COMBINE-lab / radtk

Various tools for working with RAD files
BSD 3-Clause "New" or "Revised" License
1 stars 0 forks source link

subsampling and spliting rad file #7

Open wangjiawen2013 opened 4 months ago

wangjiawen2013 commented 4 months ago

it will be useful to support subsampling and spliting rad files with radtk.

rob-p commented 4 months ago

The splitting operation is pretty clear to me, but can you elaborate a bit more about what you’d expect from a subsampling command? For example, what would the parameters be, what would the expected input and output be?

wangjiawen2013 commented 4 months ago

You can make it by imitating samtools. Please refer to this post: https://www.biostars.org/p/76791/ https://bioinformatics.stackexchange.com/questions/402/how-can-i-downsample-a-bam-file-while-keeping-both-reads-in-pairs The input is a rad and the output is a smaller rad file subsampled randomly from the origin rad. It's better to set all the parameters the same as samtools for users from samtools to use it seamlessly.

rob-p commented 4 months ago

I now have a prototype implementation of split on the dev branch. I will probably polish this a bit and cut another release, and then start working on sampling afterward.

wangjiawen2013 commented 4 months ago

Looking forward to it!

rob-p commented 4 months ago

Hi @wangjiawen2013,

Great. I just cut the release of 0.2.0 with the split command. I’ll ping back here again when I have an implementation of sampling.

Best, Rob

_Exercise task:_ Write out verbatim the stretch of the radtk issue thread above from "You can make" through "forward to it!".

Dataset entries
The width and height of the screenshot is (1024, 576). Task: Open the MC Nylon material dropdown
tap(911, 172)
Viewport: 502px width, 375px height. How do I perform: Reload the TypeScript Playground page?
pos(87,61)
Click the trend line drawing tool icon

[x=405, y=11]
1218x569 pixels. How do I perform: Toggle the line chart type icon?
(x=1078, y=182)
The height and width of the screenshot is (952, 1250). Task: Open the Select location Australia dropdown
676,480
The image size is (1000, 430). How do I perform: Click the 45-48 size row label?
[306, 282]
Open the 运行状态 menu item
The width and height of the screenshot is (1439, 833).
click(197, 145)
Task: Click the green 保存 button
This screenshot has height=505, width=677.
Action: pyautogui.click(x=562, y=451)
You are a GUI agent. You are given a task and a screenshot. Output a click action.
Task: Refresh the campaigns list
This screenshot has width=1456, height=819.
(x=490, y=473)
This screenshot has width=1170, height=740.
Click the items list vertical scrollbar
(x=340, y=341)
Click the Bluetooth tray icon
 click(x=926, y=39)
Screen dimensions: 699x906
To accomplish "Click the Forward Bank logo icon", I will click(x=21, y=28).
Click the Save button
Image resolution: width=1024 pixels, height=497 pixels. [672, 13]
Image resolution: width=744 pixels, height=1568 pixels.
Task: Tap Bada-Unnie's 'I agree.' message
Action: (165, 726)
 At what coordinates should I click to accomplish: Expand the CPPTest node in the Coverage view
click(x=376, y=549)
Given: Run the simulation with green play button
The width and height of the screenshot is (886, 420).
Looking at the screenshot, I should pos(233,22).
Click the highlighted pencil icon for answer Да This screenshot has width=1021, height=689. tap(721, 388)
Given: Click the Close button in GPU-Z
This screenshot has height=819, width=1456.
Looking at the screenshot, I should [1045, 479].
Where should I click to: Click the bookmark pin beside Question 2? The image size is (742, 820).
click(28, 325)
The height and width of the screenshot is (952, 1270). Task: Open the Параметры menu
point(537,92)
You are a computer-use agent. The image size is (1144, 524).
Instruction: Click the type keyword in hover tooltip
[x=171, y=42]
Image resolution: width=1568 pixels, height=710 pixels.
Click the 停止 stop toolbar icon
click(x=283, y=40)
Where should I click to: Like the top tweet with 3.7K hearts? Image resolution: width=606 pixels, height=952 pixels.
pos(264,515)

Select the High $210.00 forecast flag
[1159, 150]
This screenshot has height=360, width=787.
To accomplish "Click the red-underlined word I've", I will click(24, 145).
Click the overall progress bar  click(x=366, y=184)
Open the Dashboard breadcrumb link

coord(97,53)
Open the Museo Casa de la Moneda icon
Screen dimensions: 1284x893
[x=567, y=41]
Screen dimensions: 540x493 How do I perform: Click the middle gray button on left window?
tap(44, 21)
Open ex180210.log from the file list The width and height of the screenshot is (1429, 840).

_Correct output:_
You can make it by imitating samtools. Please refer to this post: https://www.biostars.org/p/76791/ https://bioinformatics.stackexchange.com/questions/402/how-can-i-downsample-a-bam-file-while-keeping-both-reads-in-pairs The input is a rad and the output is a smaller rad file subsampled randomly from the origin rad. It's better to set all the parameters the same as samtools for users from samtools to use it seamlessly.

rob-p commented 4 months ago

I now have a prototype implementation of split on the dev branch. I will probably polish this a bit and cut another release, and then start working on sampling afterward.

wangjiawen2013 commented 4 months ago

Looking forward to it!